Par ses dernières conclusions déposées le 4 décembre 2009, la SA Hypromat France demande à la cour de :
Sur l'appel principal,
- le dire mal fondé,
- débouter la société appelante de ses conclusions,
- condamner la SARL Maricou à payer à la SA Hypromat France la somme de 10 000 euro sur le fondement de l'article 700 du Code de procédure civile ;
Sur appel incident, et compte tenu de la fusion des sociétés Maricou et La Monégasque,
- dire l'appel incident bien fondé et réformer le jugement entrepris,
Et statuant à nouveau,
- condamner la SARL Maricou à payer à la SA Hypromat la somme de 20 076,65 euro, plus les intérêts au taux légal,
- la condamner à payer à la SA Hypromat la somme de 18 233,032 euro TTC, plus les intérêts au taux légal,
- la condamner à payer à la SA Hypromat la somme de 50 000 euro à titre de dommages-intérêts,
- la condamner à payer en tous les frais de l'appel incident.

☆ ☆ ☆ ☆

(Consignes)
Pour chacune des affirmations suivantes, indiquez si elle concorde avec l'extrait en répondant par oui ou non, puis citez mot pour mot les termes qui tranchent. (a) La SA Hypromat France a déposé ses dernières conclusions le 4 décembre 2009. (b) La SA Hypromat France réclame 10 000 euros à titre de dommages-intérêts. (c) La SA Hypromat France demande que l'appel incident soit déclaré mal fondé.

(Documents fournis)
☆ ☆ ☆ ☆

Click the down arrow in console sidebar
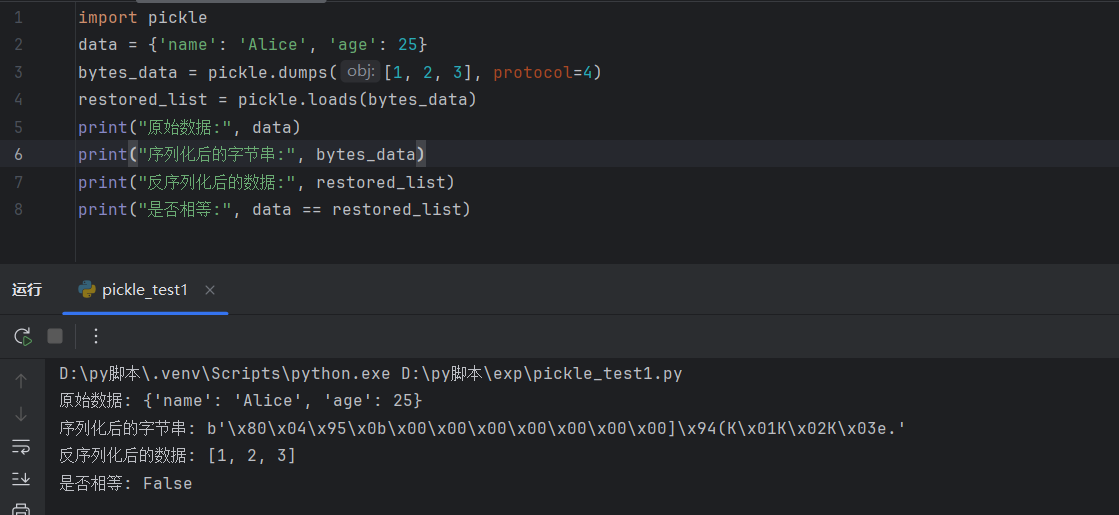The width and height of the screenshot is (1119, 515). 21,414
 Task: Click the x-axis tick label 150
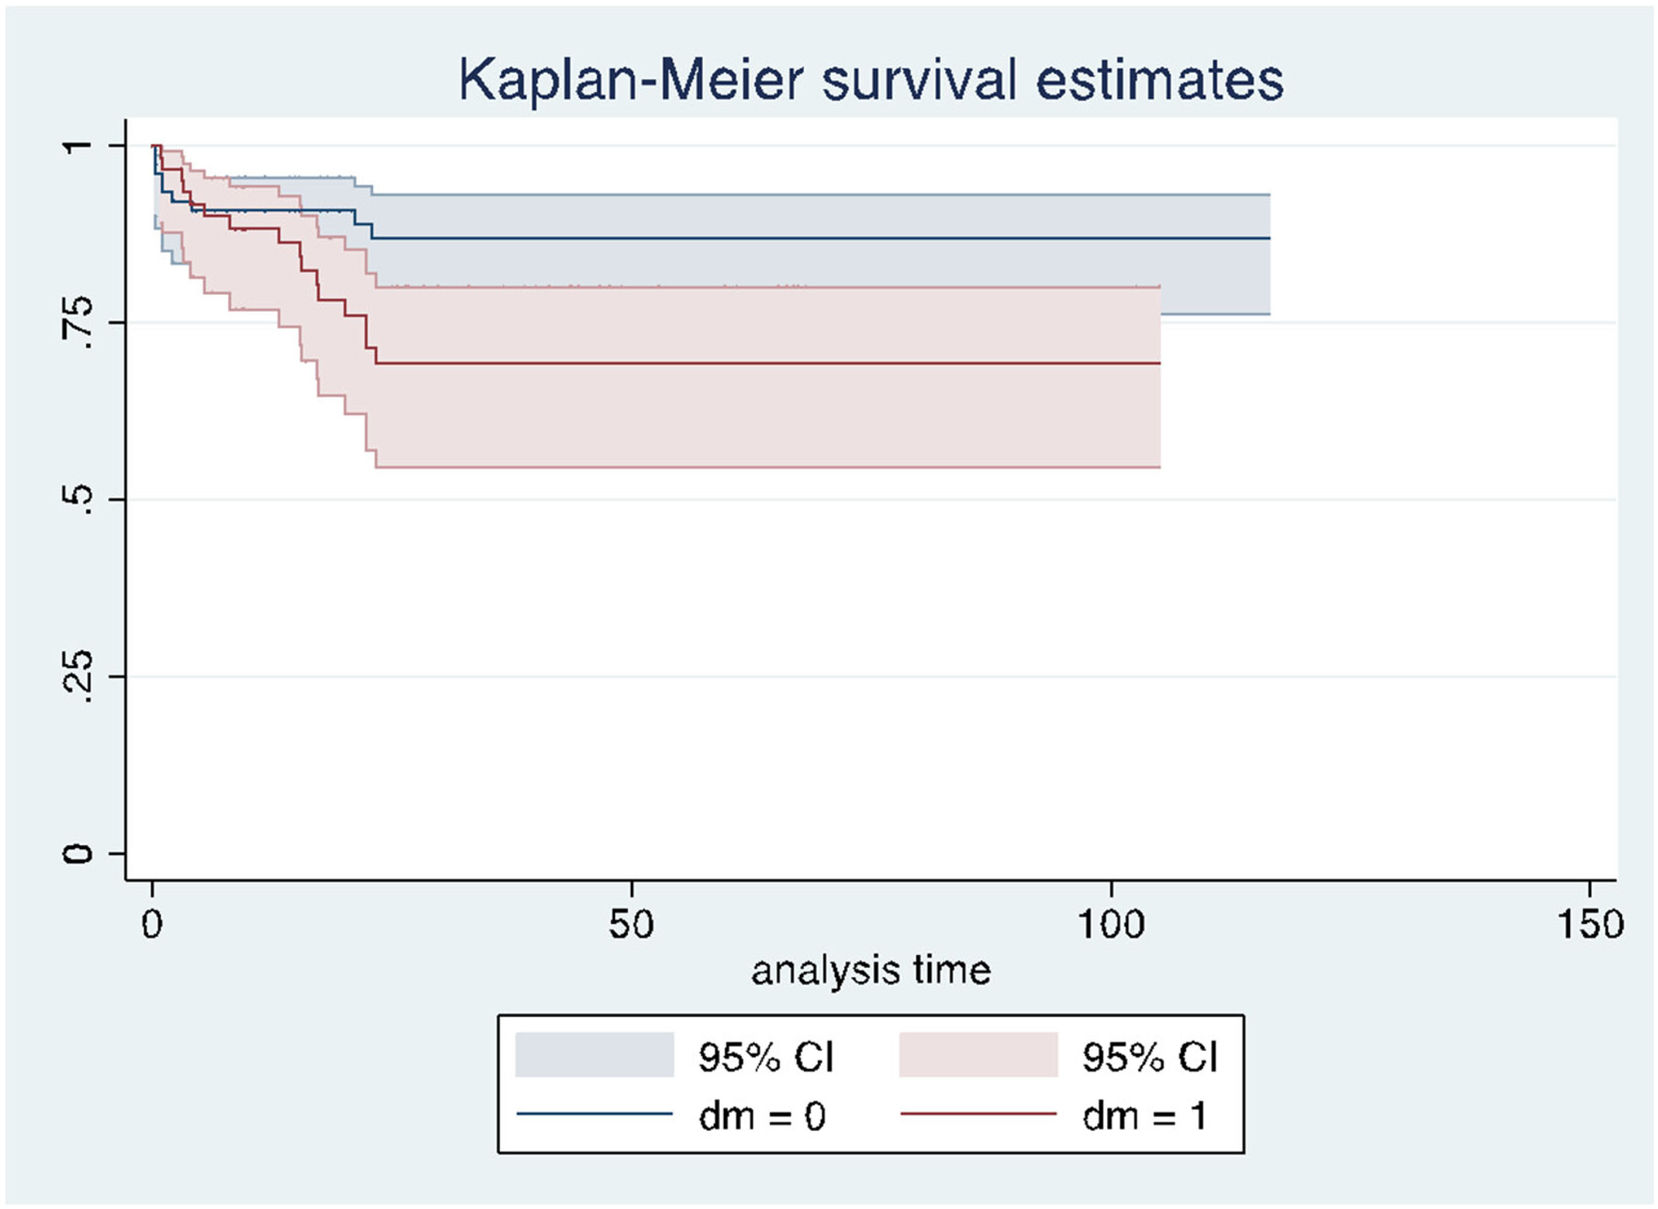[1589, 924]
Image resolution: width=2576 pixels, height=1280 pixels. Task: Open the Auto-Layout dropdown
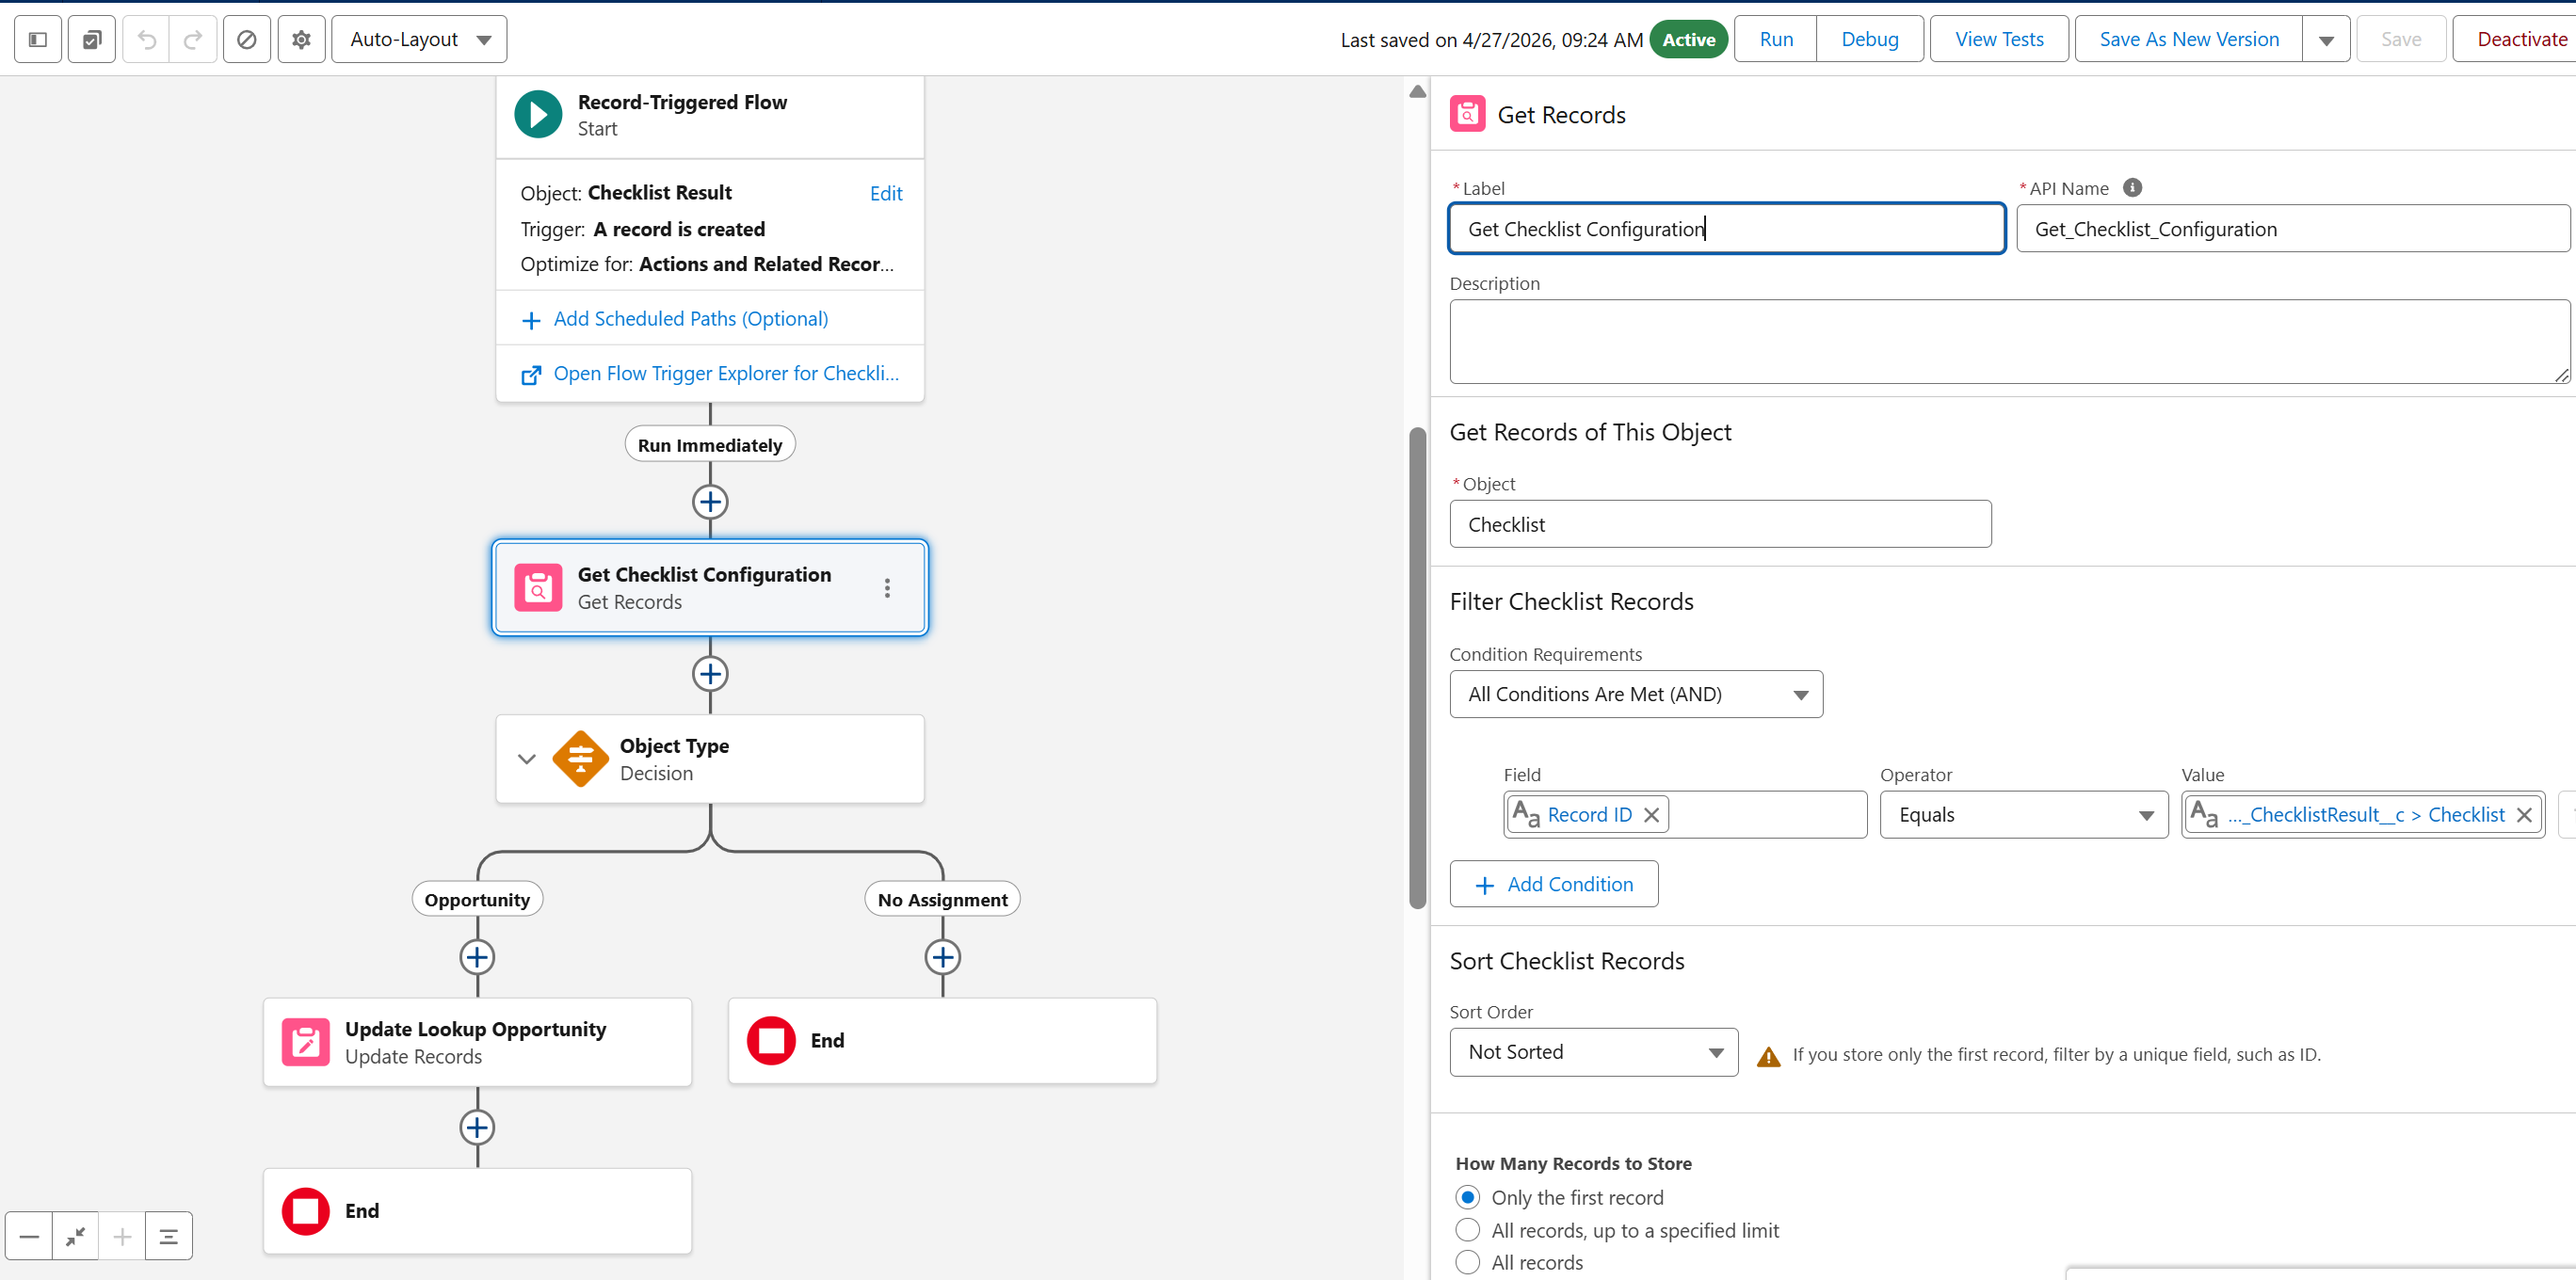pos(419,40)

☆ ☆ ☆ ☆

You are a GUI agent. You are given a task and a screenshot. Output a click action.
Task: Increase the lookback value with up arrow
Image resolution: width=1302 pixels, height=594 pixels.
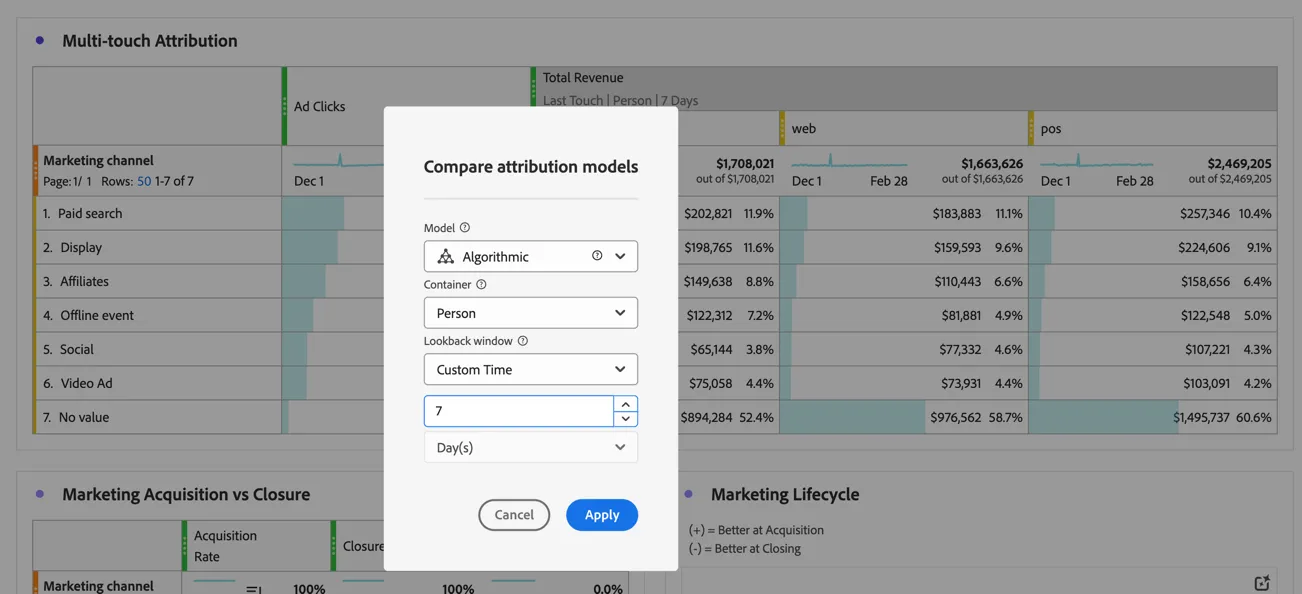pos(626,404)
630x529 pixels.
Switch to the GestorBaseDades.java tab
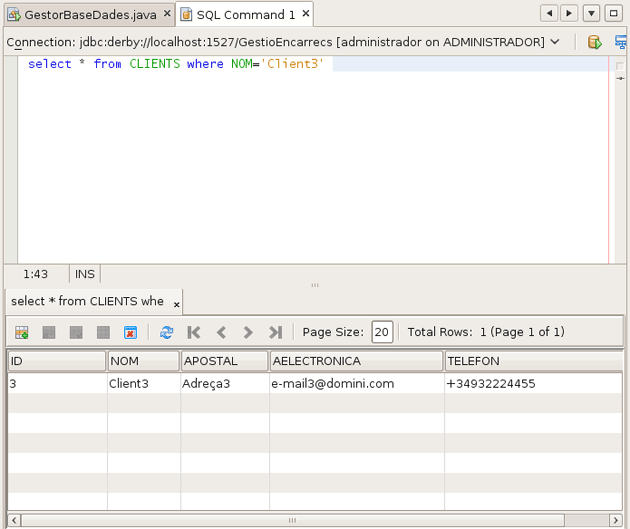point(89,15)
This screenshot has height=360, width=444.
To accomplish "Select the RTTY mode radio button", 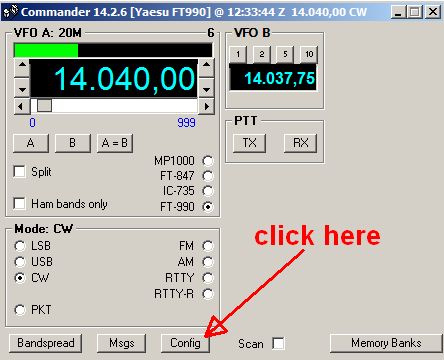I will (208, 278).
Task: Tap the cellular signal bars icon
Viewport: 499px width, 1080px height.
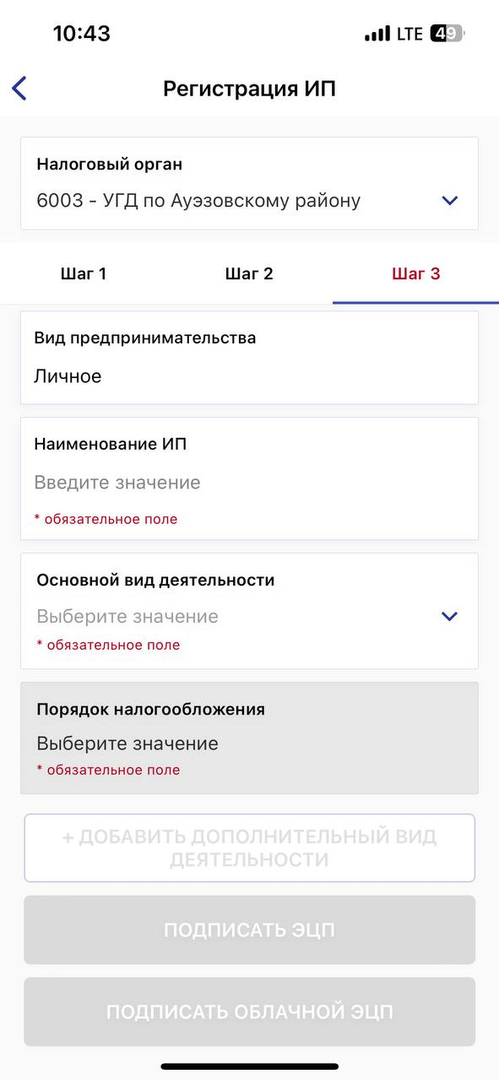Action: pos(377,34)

☆ ☆ ☆ ☆

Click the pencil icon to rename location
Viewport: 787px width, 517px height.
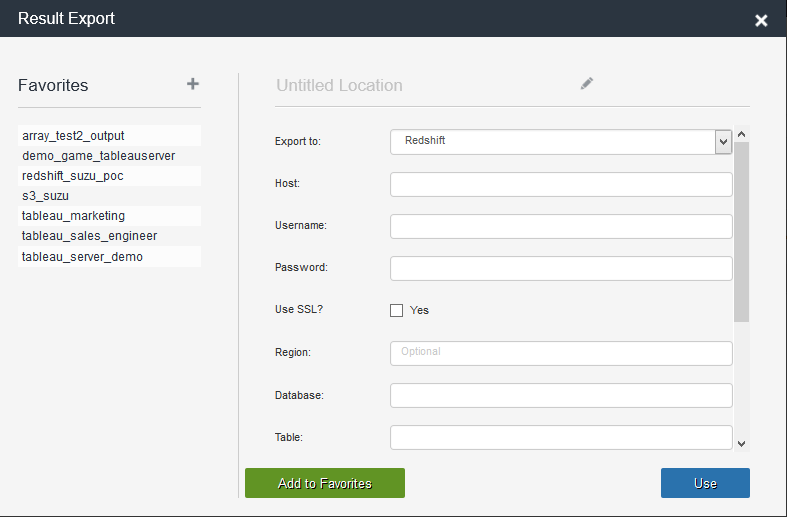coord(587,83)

☆ ☆ ☆ ☆

(Réponse rédigée)
(a) Oui : « Par ses dernières conclusions déposées le 4 décembre 2009 ».
(b) Non : « la somme de 50 000 euro à titre de dommages-intérêts ».
(c) Non : « dire l'appel incident bien fondé ».